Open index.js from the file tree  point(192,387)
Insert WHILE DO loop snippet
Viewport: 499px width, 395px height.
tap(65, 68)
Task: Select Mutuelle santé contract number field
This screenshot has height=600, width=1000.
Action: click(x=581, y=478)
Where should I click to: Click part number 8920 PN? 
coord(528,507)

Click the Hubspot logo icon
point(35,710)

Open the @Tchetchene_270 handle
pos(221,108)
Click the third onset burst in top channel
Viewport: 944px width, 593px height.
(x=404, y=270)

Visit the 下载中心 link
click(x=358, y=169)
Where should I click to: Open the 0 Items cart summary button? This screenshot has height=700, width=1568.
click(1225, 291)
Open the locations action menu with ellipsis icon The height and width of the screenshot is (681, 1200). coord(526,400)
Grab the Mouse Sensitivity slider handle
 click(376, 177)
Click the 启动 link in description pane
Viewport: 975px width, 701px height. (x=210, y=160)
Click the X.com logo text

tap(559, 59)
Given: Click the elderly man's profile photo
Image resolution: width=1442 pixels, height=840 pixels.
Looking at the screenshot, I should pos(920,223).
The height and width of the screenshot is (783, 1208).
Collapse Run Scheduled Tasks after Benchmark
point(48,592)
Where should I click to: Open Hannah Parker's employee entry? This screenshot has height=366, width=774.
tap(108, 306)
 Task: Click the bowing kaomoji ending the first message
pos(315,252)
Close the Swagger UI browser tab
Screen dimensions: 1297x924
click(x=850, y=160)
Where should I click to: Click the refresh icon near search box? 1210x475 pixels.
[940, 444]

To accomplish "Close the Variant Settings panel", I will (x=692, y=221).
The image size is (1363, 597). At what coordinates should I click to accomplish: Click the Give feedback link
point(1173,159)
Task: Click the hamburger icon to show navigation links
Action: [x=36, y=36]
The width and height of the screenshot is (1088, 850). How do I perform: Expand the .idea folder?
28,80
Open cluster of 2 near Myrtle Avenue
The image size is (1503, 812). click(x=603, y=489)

=-=-=-=-=

— What you need to do —
Copy out the full set of records precisely, leaving nothing out.

— Exercise output —
Open index.js from the file tree  point(192,387)
Insert WHILE DO loop snippet
Viewport: 499px width, 395px height.
tap(65, 68)
Task: Select Mutuelle santé contract number field
This screenshot has height=600, width=1000.
Action: click(x=581, y=478)
Where should I click to: Click part number 8920 PN? 
coord(528,507)

Click the Hubspot logo icon
point(35,710)

Open the @Tchetchene_270 handle
pos(221,108)
Click the third onset burst in top channel
Viewport: 944px width, 593px height.
(x=404, y=270)

Visit the 下载中心 link
click(x=358, y=169)
Where should I click to: Open the 0 Items cart summary button? This screenshot has height=700, width=1568.
click(1225, 291)
Open the locations action menu with ellipsis icon The height and width of the screenshot is (681, 1200). coord(526,400)
Grab the Mouse Sensitivity slider handle
 click(376, 177)
Click the 启动 link in description pane
Viewport: 975px width, 701px height. (x=210, y=160)
Click the X.com logo text

tap(559, 59)
Given: Click the elderly man's profile photo
Image resolution: width=1442 pixels, height=840 pixels.
Looking at the screenshot, I should pos(920,223).
The height and width of the screenshot is (783, 1208).
Collapse Run Scheduled Tasks after Benchmark
point(48,592)
Where should I click to: Open Hannah Parker's employee entry? This screenshot has height=366, width=774.
tap(108, 306)
 Task: Click the bowing kaomoji ending the first message
pos(315,252)
Close the Swagger UI browser tab
Screen dimensions: 1297x924
click(x=850, y=160)
Where should I click to: Click the refresh icon near search box? 1210x475 pixels.
[940, 444]

To accomplish "Close the Variant Settings panel", I will (x=692, y=221).
The image size is (1363, 597). At what coordinates should I click to accomplish: Click the Give feedback link
point(1173,159)
Task: Click the hamburger icon to show navigation links
Action: [x=36, y=36]
The width and height of the screenshot is (1088, 850). How do I perform: Expand the .idea folder?
28,80
Open cluster of 2 near Myrtle Avenue
The image size is (1503, 812). click(x=603, y=489)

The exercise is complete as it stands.